__ТЕКСТ__.
+===+

То, что желает воспроизвести субъект, именуемый мазохистом, есть отношение неполноценности, презрения и преследования, которым он связан (или думает, что связан) со своим миметическим образцом. Поэтому нужно, чтобы данный субъект дошел до той фазы, в которой образец его интересовал бы лишь в качестве соперника, или чтобы противостояние и насилие со стороны этого соперника оказались на первом плане. Противостояние и насилие присутствуют здесь не сами по себе, повторим это, а с целью объявить (либо сделать вид, что они объявляют) о себе подражателю этого образца. Этот подражатель стремится не к страданию и подчиненности, а к якобы божественной суверенности, жестокость которой внушается ему близостью образца.
Единственное различие, которое театральный мазохизм вносит в эту структуру, связано с самим сексуальным удовольствием, до сих пор сосредоточенным на инстинктивно избранном объекте; именно поэтому мы еще не говорили о нем. И вот теперь сексуальное удовольствие отделяется от объекта частично или полностью, чтобы сосредоточиться на том самом насилии, которому образец-соперник подвергает или делает вид, что подвергает, субъекта.

+===+

__СПИСОК__.
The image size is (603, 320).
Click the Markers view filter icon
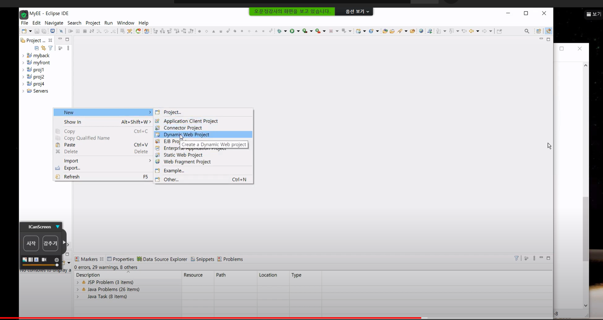point(516,258)
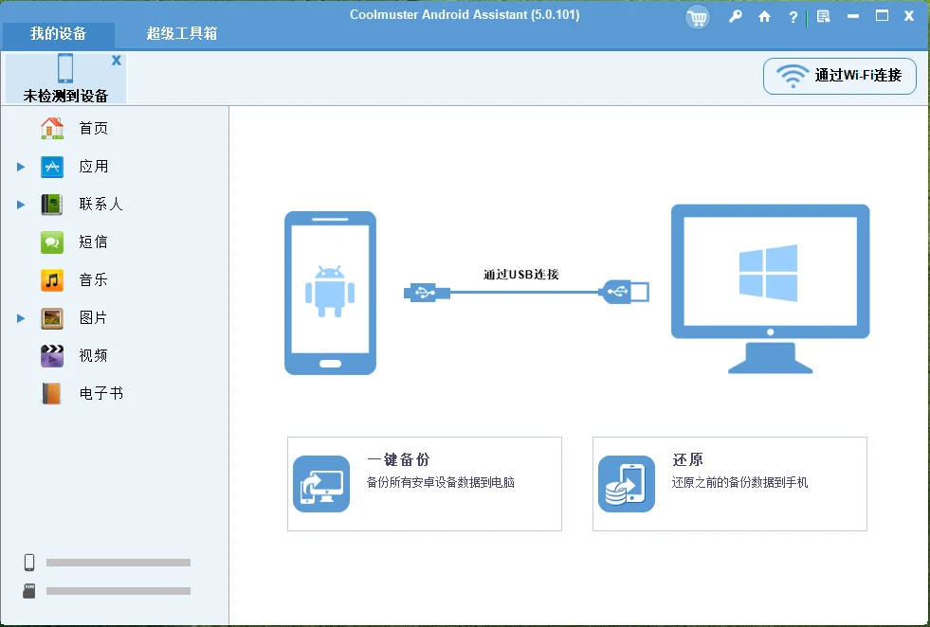Expand the 应用 (Apps) entry arrow
This screenshot has height=627, width=930.
point(21,166)
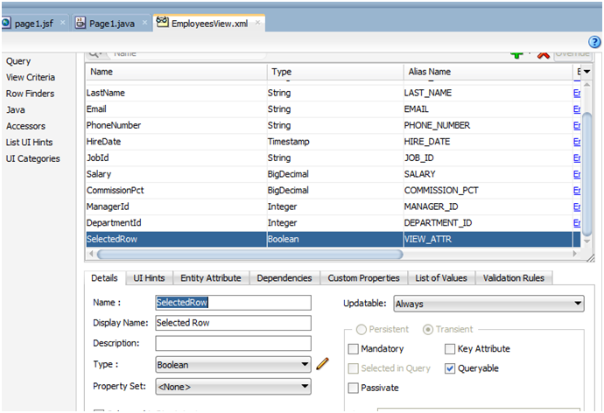
Task: Open the Type dropdown showing Boolean
Action: (232, 365)
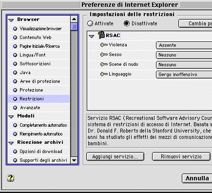Click the sidebar scroll down arrow

click(74, 160)
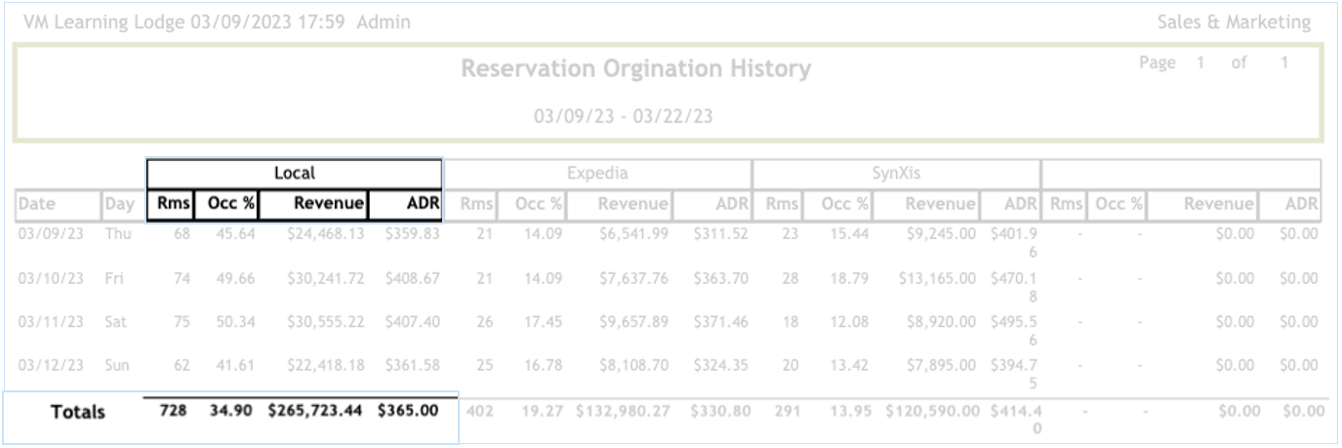Click the Date column header
The image size is (1342, 448).
57,204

+===+

__ЗАДАНИЕ__. Согласуются ли с текстом о мазохизме следующие утверждения: (a) подражатель образца стремится к страданию и подчиненности; (b) в театральном мазохизме сексуальное удовольствие отделяется от объекта частично или полностью; (c) противостояние и насилие присутствуют сами по себе? На каждое ответьте «да» или «нет» и приведите точную цитату из текста, которая это решает. Список здесь не понадобится.

__ОТВЕТ__.
(a) Нет: «Этот подражатель стремится не к страданию и подчиненности, а к якобы божественной суверенности».
(b) Да: «сексуальное удовольствие отделяется от объекта частично или полностью».
(c) Нет: «Противостояние и насилие присутствуют здесь не сами по себе».